(Assigned task) In the entries that follow, find the word "panel" and report each line it is on.

(The records)
____
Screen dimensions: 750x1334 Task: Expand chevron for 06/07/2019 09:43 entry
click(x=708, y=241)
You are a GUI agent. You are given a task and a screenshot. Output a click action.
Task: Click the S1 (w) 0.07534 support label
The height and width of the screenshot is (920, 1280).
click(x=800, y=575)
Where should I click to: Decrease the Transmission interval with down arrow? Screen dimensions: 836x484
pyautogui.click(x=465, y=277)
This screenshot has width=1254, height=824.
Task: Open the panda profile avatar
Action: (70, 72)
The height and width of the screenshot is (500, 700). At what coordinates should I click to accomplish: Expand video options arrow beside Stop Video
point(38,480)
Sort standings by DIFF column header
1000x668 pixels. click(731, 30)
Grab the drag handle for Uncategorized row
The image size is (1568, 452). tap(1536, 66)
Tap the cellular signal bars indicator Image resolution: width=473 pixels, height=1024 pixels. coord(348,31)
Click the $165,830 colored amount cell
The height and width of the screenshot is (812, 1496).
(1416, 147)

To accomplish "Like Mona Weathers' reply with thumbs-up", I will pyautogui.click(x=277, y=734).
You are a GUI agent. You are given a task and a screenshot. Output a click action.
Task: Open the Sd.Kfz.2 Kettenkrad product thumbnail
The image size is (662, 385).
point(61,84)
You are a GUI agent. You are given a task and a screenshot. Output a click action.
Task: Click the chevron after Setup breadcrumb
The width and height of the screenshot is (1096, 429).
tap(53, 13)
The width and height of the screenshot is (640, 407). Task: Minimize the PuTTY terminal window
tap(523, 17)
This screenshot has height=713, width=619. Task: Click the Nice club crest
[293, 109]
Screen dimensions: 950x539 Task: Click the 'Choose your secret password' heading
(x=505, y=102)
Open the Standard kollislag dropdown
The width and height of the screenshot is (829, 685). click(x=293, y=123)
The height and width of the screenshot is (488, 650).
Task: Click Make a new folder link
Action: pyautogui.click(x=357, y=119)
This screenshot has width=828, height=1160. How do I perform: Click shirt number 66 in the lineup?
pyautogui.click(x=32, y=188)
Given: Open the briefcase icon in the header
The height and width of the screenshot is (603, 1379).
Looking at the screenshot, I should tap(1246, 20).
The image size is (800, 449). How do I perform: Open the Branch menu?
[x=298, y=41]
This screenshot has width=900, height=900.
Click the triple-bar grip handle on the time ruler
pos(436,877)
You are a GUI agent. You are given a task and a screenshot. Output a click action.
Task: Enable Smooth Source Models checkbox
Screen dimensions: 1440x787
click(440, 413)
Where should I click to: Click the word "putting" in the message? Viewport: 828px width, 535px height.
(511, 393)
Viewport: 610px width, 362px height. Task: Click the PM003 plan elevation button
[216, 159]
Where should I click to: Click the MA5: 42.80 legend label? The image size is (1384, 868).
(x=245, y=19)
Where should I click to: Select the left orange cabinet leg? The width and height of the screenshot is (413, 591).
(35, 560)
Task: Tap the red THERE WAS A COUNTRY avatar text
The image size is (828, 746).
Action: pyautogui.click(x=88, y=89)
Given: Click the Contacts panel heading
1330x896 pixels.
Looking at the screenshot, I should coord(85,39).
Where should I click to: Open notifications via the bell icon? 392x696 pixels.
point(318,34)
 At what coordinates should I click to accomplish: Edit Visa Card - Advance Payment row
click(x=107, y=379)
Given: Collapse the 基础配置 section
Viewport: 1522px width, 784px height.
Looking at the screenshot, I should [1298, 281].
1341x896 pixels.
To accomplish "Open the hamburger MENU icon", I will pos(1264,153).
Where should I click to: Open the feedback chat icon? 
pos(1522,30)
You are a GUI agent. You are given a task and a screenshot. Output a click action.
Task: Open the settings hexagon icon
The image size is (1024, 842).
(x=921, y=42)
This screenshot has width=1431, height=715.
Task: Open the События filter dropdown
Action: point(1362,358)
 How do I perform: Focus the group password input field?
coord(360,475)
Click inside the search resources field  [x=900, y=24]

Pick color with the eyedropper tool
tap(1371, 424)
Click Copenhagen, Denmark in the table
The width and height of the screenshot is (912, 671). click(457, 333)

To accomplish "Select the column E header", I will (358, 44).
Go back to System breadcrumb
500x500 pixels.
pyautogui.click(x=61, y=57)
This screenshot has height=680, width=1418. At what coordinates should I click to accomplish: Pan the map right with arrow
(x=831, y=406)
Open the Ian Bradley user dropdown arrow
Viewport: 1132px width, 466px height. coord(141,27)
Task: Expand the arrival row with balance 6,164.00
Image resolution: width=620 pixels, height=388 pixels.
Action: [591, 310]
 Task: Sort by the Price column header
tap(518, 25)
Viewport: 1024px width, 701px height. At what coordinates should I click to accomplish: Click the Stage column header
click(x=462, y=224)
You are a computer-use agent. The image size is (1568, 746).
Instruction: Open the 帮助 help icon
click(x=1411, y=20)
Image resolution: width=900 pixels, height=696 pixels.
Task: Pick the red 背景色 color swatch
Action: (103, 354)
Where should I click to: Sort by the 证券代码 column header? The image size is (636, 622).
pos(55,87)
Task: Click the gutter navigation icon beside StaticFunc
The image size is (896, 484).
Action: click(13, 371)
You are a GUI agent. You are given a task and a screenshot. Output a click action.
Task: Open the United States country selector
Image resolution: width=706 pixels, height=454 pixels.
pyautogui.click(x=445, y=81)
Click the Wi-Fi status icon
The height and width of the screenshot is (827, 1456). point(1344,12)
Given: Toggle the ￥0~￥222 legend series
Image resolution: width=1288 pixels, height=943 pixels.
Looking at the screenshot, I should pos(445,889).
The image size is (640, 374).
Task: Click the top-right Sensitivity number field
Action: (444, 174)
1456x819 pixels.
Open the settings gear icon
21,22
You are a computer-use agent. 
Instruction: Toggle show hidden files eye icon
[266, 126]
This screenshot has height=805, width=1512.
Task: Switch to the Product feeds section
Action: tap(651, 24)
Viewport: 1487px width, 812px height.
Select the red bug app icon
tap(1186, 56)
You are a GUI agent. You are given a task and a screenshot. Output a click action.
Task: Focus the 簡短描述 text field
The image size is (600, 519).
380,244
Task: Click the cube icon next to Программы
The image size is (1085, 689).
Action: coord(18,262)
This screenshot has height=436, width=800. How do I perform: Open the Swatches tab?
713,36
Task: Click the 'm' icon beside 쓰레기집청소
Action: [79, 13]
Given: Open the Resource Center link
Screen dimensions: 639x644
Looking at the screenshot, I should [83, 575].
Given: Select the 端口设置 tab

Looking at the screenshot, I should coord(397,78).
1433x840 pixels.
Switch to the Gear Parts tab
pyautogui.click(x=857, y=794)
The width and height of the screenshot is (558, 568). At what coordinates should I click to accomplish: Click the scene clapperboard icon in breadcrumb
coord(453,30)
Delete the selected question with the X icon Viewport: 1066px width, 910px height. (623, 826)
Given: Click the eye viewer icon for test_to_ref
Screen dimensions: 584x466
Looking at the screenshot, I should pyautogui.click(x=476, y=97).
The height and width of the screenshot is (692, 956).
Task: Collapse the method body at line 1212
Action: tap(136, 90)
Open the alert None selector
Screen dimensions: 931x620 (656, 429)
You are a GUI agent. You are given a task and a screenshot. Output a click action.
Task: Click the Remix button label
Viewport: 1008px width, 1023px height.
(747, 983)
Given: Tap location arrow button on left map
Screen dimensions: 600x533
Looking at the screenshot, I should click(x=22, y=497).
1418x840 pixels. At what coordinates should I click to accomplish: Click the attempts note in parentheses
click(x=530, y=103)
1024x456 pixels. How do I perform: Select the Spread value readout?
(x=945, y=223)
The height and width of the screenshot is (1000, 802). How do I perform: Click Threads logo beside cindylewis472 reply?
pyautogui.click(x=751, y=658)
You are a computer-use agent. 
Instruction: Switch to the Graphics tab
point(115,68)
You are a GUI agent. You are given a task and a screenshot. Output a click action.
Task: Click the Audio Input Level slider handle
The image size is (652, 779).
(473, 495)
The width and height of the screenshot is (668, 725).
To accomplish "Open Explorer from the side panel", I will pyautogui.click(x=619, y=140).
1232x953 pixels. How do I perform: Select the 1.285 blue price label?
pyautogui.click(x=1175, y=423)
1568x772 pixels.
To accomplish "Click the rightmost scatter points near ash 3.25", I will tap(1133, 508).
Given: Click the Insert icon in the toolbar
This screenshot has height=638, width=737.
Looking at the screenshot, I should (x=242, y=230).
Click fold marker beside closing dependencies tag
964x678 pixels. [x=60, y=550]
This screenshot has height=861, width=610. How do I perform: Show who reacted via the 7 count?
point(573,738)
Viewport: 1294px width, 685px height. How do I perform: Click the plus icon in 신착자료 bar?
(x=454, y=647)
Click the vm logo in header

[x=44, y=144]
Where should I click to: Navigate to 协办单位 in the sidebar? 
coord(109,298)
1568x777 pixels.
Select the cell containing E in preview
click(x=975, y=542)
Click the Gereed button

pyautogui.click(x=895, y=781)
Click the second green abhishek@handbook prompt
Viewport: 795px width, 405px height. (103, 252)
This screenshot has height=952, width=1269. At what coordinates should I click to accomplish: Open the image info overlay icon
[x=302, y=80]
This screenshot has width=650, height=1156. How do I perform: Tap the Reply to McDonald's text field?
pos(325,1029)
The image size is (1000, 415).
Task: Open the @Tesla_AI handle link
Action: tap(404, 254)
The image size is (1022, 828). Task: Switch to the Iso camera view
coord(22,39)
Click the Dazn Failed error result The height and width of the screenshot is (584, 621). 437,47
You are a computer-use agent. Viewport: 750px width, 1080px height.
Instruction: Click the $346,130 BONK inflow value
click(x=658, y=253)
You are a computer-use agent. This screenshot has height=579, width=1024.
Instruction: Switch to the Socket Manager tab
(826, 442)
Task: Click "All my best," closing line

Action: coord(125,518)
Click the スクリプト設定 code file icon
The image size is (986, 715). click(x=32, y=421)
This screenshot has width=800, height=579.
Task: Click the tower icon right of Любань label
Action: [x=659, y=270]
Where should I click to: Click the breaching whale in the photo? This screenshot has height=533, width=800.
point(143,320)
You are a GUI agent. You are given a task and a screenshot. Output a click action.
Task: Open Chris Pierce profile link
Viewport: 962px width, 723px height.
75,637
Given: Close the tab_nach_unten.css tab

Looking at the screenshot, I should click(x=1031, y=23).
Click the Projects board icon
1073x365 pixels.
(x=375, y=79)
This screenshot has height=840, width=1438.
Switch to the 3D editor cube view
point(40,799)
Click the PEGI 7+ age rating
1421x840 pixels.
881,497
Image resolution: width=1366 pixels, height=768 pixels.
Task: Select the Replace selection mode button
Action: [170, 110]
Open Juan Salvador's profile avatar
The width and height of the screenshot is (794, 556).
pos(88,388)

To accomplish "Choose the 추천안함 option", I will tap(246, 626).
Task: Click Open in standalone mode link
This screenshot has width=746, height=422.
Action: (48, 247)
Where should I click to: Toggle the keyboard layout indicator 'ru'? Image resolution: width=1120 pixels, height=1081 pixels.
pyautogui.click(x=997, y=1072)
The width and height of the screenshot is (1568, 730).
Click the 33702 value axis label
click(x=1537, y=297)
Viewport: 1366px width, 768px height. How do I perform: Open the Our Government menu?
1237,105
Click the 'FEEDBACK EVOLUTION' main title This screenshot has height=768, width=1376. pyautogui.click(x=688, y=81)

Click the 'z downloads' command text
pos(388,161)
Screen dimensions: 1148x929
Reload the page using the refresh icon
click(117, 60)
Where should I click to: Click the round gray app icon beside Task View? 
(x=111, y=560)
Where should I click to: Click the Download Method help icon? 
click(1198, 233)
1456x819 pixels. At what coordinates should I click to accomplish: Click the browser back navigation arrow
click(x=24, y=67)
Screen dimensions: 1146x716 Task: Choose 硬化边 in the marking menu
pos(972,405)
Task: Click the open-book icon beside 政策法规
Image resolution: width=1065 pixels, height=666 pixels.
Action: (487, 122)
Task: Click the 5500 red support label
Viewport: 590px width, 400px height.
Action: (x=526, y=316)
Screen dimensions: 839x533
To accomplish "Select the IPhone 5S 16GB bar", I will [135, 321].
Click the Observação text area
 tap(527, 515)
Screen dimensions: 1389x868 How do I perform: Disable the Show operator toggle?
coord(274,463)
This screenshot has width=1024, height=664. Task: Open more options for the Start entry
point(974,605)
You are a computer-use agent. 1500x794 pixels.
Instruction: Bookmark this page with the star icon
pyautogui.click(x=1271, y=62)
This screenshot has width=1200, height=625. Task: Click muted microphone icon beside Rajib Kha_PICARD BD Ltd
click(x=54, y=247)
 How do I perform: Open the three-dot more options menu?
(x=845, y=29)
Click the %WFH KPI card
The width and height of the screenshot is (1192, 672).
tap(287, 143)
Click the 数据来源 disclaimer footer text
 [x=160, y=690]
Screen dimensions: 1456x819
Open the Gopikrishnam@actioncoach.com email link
____
(Answer space)
Given: Click the Contacts panel heading
To accomplish "Open Explorer from the side panel", I will pyautogui.click(x=619, y=140).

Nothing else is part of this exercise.